▶ _What is required_
Where a line in the material below has the string "each", please report it.
--------------------------------
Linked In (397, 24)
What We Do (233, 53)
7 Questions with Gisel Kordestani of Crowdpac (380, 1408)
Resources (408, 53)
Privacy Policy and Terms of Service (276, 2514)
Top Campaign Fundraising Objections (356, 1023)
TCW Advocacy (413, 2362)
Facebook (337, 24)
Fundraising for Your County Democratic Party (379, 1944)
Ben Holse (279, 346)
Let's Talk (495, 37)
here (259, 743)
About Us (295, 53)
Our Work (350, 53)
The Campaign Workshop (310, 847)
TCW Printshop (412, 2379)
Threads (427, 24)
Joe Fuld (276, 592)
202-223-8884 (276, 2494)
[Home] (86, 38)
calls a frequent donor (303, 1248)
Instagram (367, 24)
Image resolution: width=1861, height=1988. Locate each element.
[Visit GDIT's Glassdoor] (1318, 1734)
--------------------------------
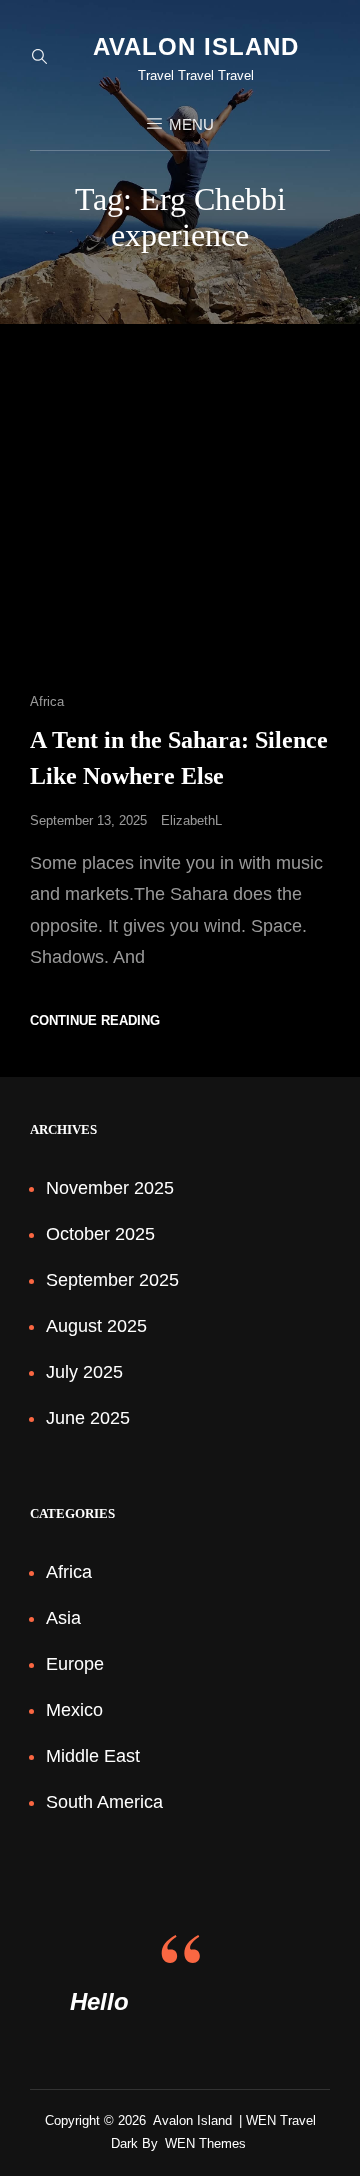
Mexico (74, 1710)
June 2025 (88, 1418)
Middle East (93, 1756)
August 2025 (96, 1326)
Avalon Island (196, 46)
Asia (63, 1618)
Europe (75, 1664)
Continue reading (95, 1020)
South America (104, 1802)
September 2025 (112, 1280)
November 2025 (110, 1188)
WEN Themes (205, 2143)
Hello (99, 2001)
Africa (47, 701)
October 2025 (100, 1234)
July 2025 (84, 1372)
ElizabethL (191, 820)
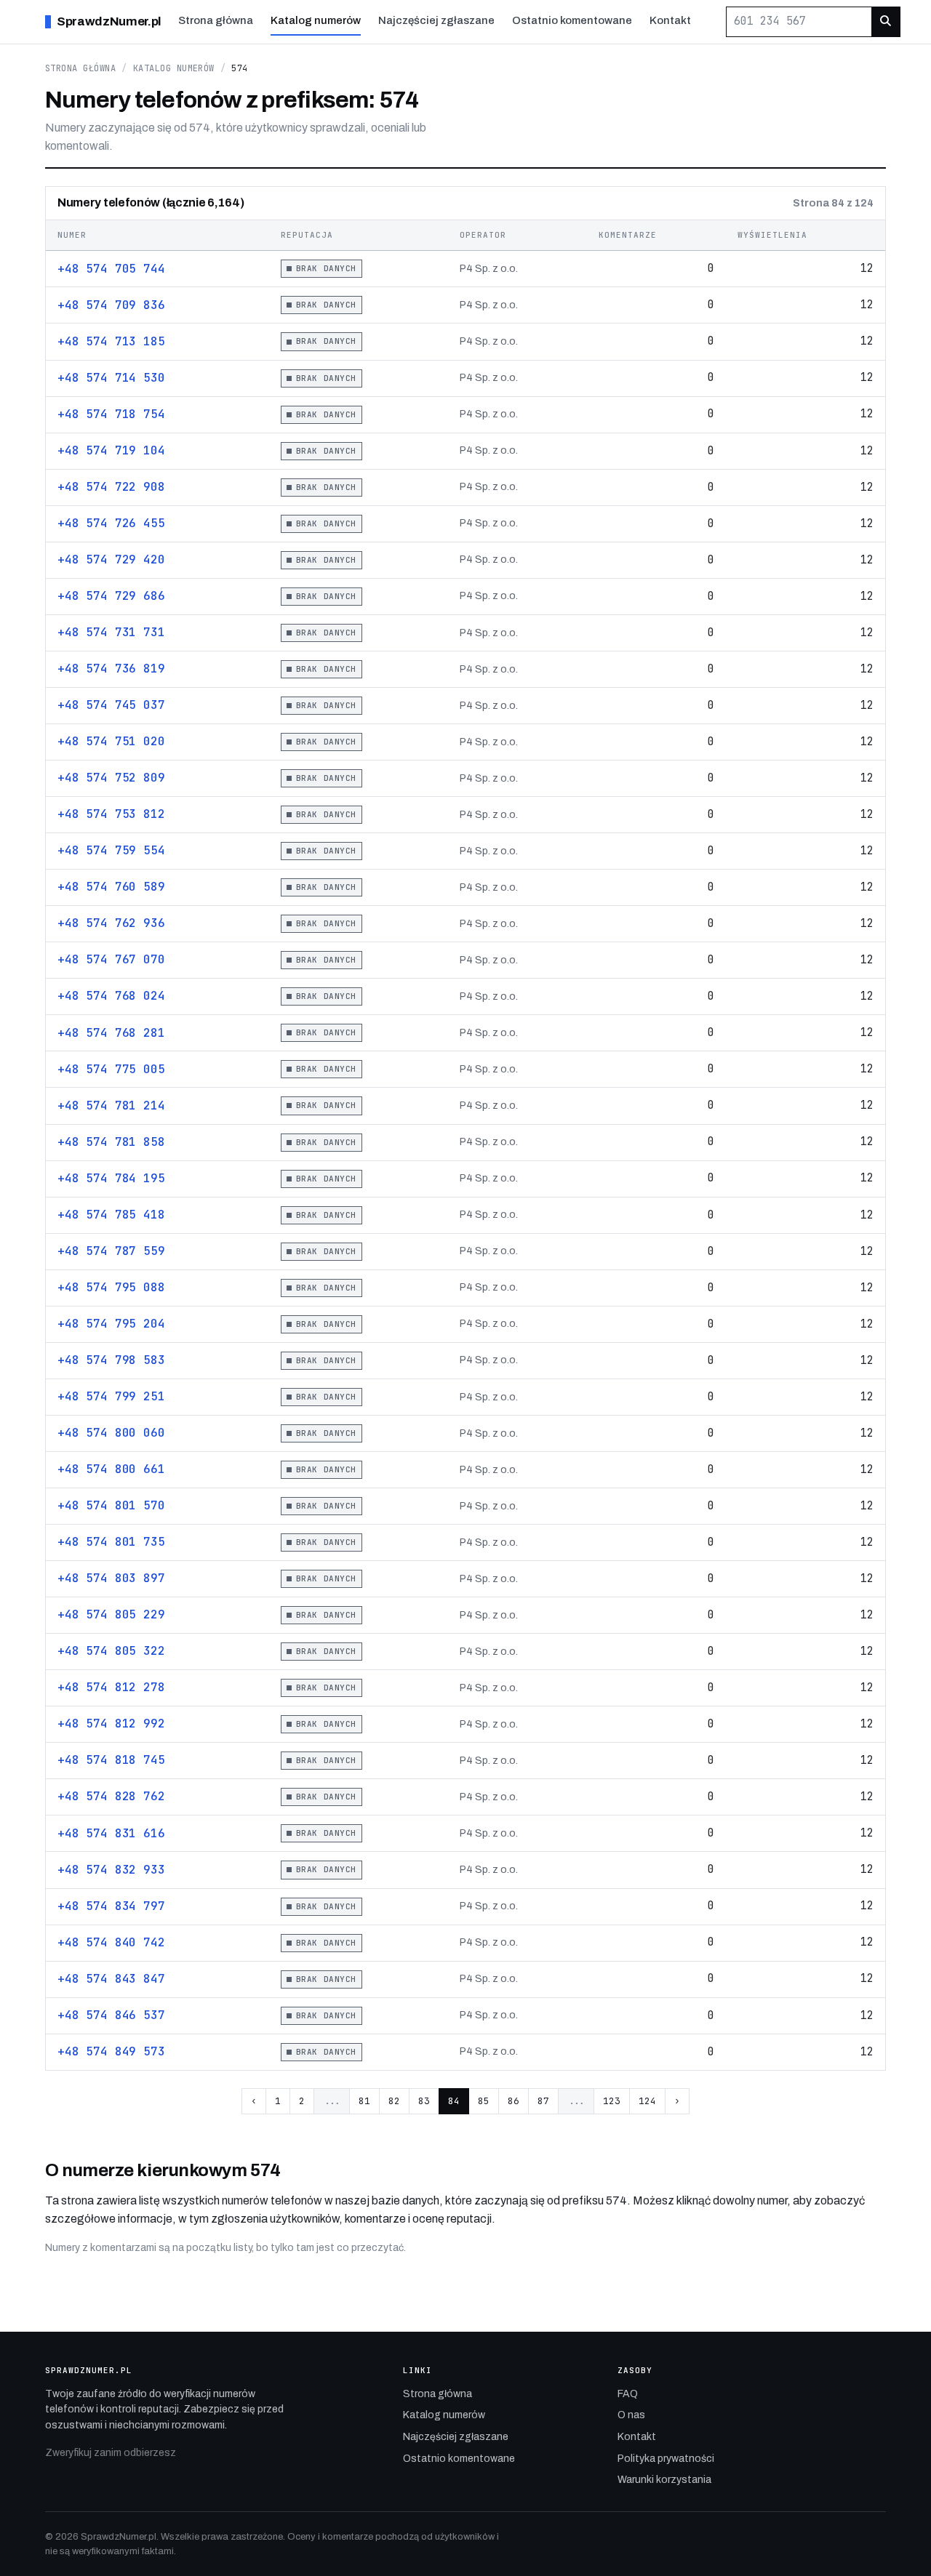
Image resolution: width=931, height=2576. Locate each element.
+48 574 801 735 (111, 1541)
--------------------------------
▶ _Task solution_
Image resolution: width=1861, height=1988. Locate each element.
Image resolution: width=931, height=2576. Locate each element.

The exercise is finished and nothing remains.